Collected data:
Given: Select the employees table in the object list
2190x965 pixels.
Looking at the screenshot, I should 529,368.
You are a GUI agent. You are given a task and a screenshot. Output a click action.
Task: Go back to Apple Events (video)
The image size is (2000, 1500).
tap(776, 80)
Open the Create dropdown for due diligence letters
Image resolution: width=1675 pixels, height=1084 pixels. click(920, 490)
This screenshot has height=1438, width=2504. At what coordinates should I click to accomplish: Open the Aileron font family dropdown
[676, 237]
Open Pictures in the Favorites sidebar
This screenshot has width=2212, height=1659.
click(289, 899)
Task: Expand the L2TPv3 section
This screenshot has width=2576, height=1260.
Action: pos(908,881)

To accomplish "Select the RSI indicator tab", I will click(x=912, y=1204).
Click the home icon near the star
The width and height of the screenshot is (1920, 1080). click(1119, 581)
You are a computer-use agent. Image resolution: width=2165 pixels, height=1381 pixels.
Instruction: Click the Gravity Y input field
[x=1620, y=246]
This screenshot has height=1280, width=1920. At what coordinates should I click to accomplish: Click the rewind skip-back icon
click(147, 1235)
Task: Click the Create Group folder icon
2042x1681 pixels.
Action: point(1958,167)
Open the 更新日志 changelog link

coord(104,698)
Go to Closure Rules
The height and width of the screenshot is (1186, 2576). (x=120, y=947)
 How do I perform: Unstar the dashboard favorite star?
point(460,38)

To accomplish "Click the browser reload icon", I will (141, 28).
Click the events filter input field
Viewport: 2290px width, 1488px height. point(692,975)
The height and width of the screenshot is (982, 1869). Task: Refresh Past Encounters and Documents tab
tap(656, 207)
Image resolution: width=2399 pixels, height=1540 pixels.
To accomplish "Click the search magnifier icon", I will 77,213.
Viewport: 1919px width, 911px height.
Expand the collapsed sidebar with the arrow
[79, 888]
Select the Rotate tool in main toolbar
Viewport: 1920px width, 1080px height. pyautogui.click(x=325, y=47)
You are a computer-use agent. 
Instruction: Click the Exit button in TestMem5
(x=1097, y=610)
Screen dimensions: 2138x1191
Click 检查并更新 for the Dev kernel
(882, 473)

- TASK TO COMPLETE
When you reach this point, go back and write out each record above exactly.

- RESPONSE TO THE EXERCISE
Given: Select the employees table in the object list
2190x965 pixels.
Looking at the screenshot, I should 529,368.
You are a GUI agent. You are given a task and a screenshot. Output a click action.
Task: Go back to Apple Events (video)
The image size is (2000, 1500).
tap(776, 80)
Open the Create dropdown for due diligence letters
Image resolution: width=1675 pixels, height=1084 pixels. click(920, 490)
This screenshot has height=1438, width=2504. At what coordinates should I click to accomplish: Open the Aileron font family dropdown
[676, 237]
Open Pictures in the Favorites sidebar
This screenshot has width=2212, height=1659.
click(289, 899)
Task: Expand the L2TPv3 section
This screenshot has width=2576, height=1260.
Action: pos(908,881)

To accomplish "Select the RSI indicator tab", I will click(x=912, y=1204).
Click the home icon near the star
The width and height of the screenshot is (1920, 1080). click(1119, 581)
You are a computer-use agent. Image resolution: width=2165 pixels, height=1381 pixels.
Instruction: Click the Gravity Y input field
[x=1620, y=246]
This screenshot has height=1280, width=1920. At what coordinates should I click to accomplish: Click the rewind skip-back icon
click(147, 1235)
Task: Click the Create Group folder icon
2042x1681 pixels.
Action: point(1958,167)
Open the 更新日志 changelog link

coord(104,698)
Go to Closure Rules
The height and width of the screenshot is (1186, 2576). (x=120, y=947)
 How do I perform: Unstar the dashboard favorite star?
point(460,38)

To accomplish "Click the browser reload icon", I will (141, 28).
Click the events filter input field
Viewport: 2290px width, 1488px height. point(692,975)
The height and width of the screenshot is (982, 1869). Task: Refresh Past Encounters and Documents tab
tap(656, 207)
Image resolution: width=2399 pixels, height=1540 pixels.
To accomplish "Click the search magnifier icon", I will 77,213.
Viewport: 1919px width, 911px height.
Expand the collapsed sidebar with the arrow
[79, 888]
Select the Rotate tool in main toolbar
Viewport: 1920px width, 1080px height. pyautogui.click(x=325, y=47)
You are a computer-use agent. 
Instruction: Click the Exit button in TestMem5
(x=1097, y=610)
Screen dimensions: 2138x1191
Click 检查并更新 for the Dev kernel
(882, 473)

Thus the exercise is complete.